**** The data ****

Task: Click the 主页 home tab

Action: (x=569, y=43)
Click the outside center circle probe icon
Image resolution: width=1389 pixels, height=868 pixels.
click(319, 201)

****

- _What is needed_
Without omitting any record, transcribe the data exactly.

- _Output below_
Task: Click the 主页 home tab

Action: (x=569, y=43)
Click the outside center circle probe icon
Image resolution: width=1389 pixels, height=868 pixels.
click(319, 201)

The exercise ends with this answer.